**Directions for this task**: Where in the material does the word "size" appear? Copy each line that has it.

**Input**:
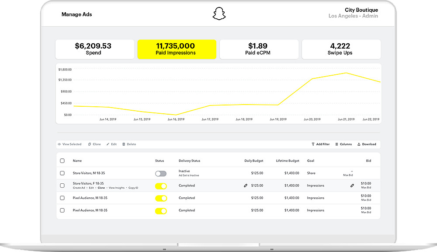Click the Delete trash icon
437x252 pixels.
124,144
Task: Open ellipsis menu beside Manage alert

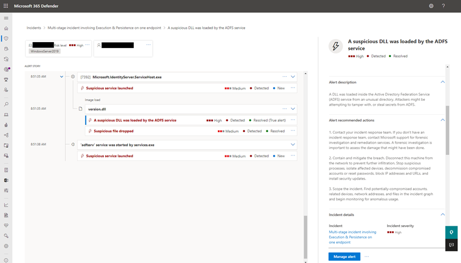Action: 367,256
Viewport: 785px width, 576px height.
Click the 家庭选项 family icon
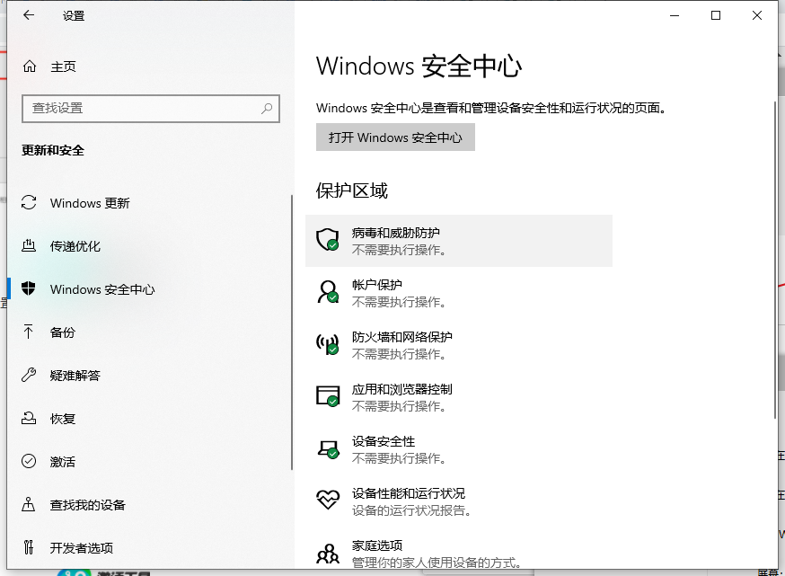point(327,552)
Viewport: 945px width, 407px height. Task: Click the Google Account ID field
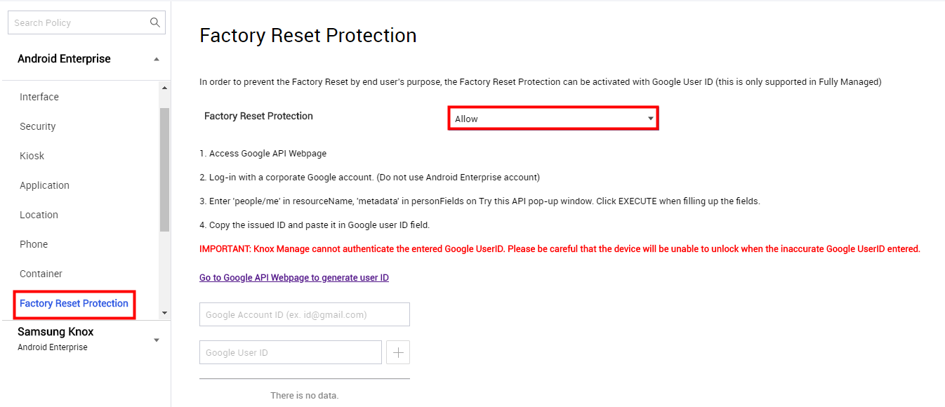305,314
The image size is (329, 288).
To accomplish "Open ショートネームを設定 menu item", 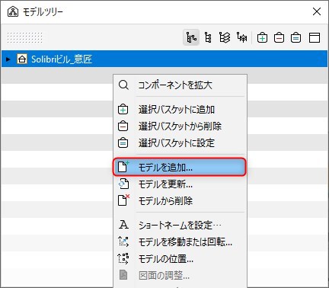I will point(180,225).
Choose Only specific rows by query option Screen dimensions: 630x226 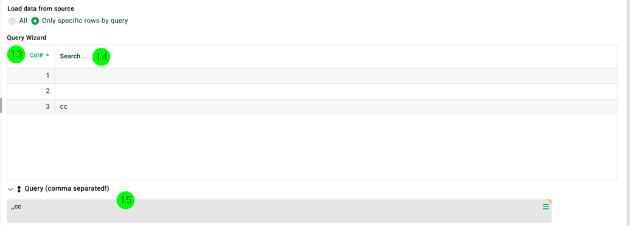click(80, 21)
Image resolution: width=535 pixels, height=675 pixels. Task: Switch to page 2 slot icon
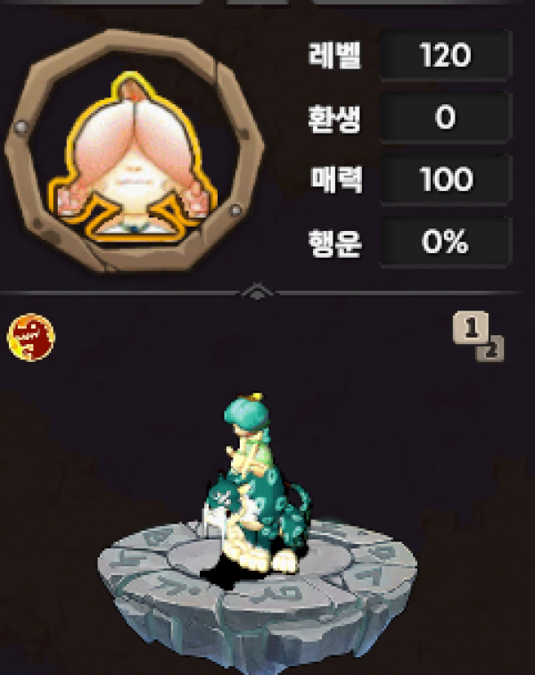click(490, 350)
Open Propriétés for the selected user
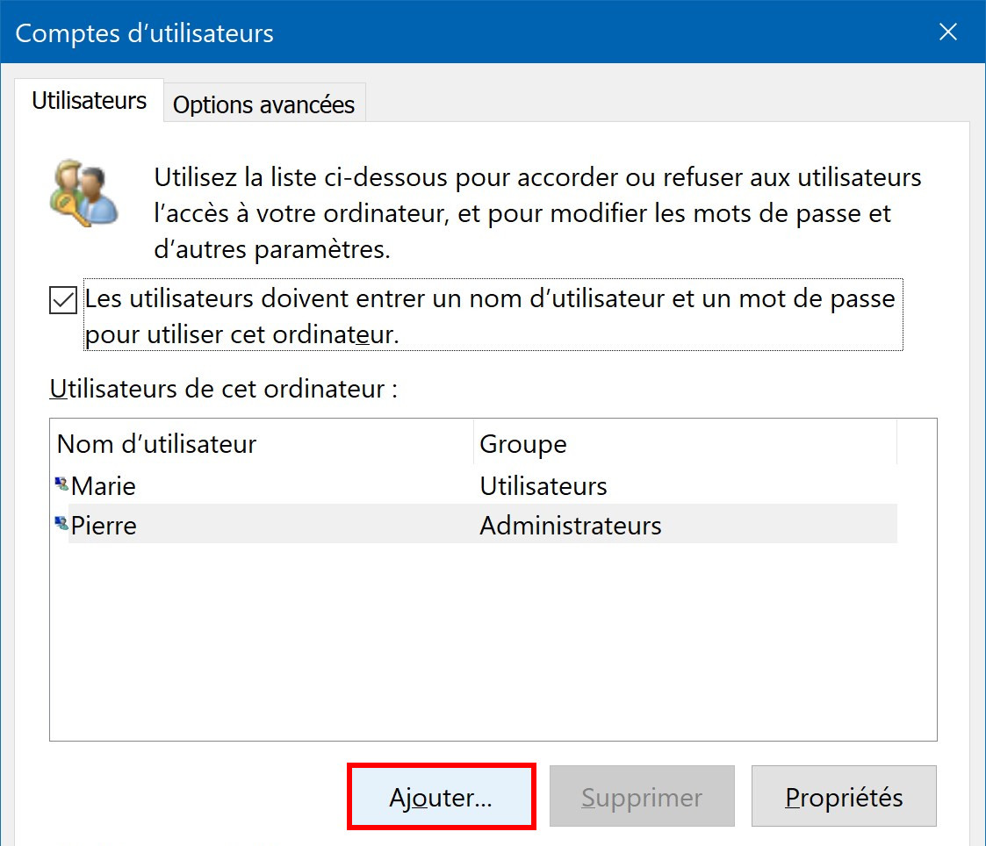986x846 pixels. pyautogui.click(x=844, y=796)
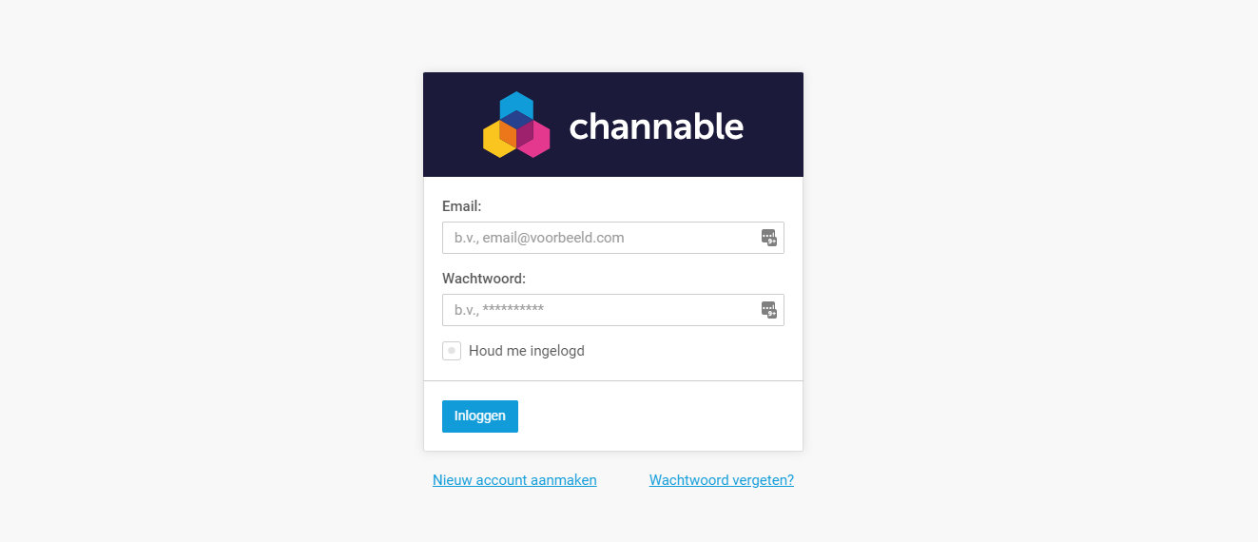Click the password manager icon in Wachtwoord field
The width and height of the screenshot is (1258, 542).
click(769, 310)
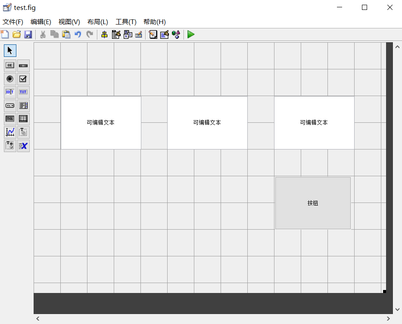Select the Toggle Button component tool

click(x=10, y=119)
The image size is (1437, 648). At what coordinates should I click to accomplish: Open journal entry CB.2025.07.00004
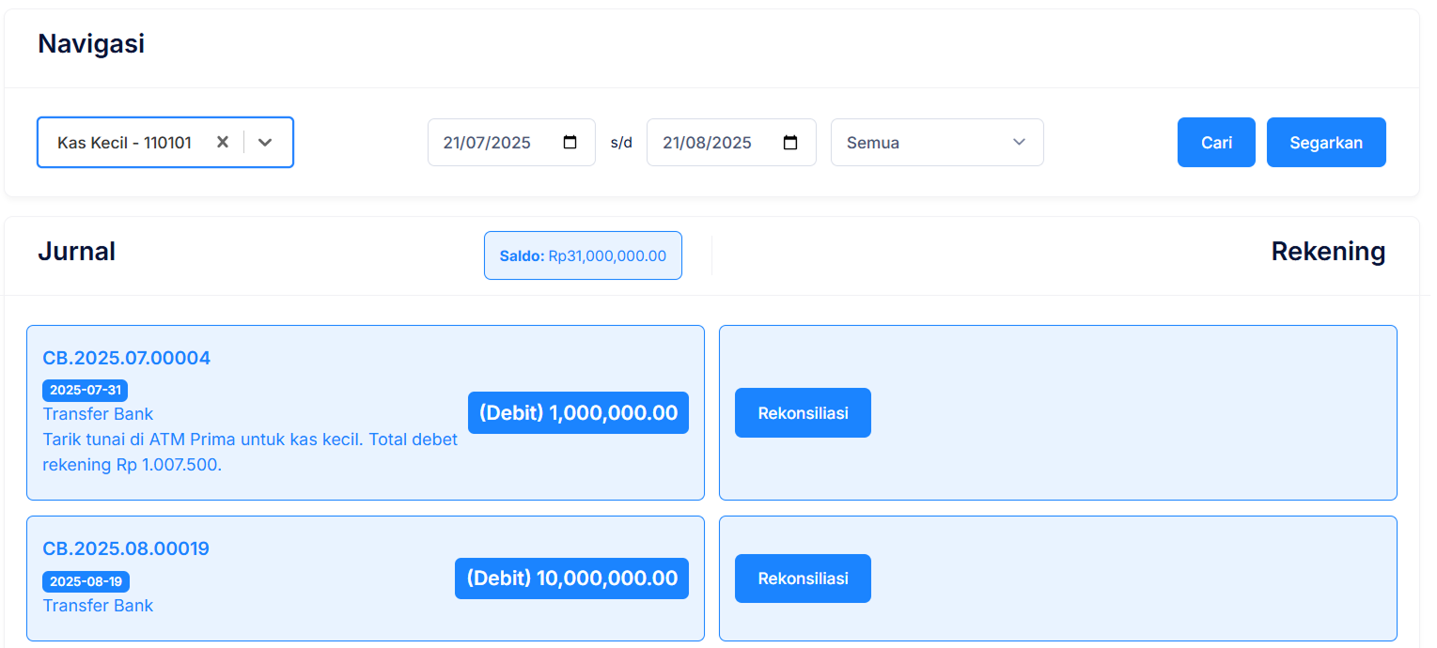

**Task solution**:
The image size is (329, 288).
The image size is (1437, 648). At what coordinates should I click to accomplish: Open journal entry CB.2025.07.00004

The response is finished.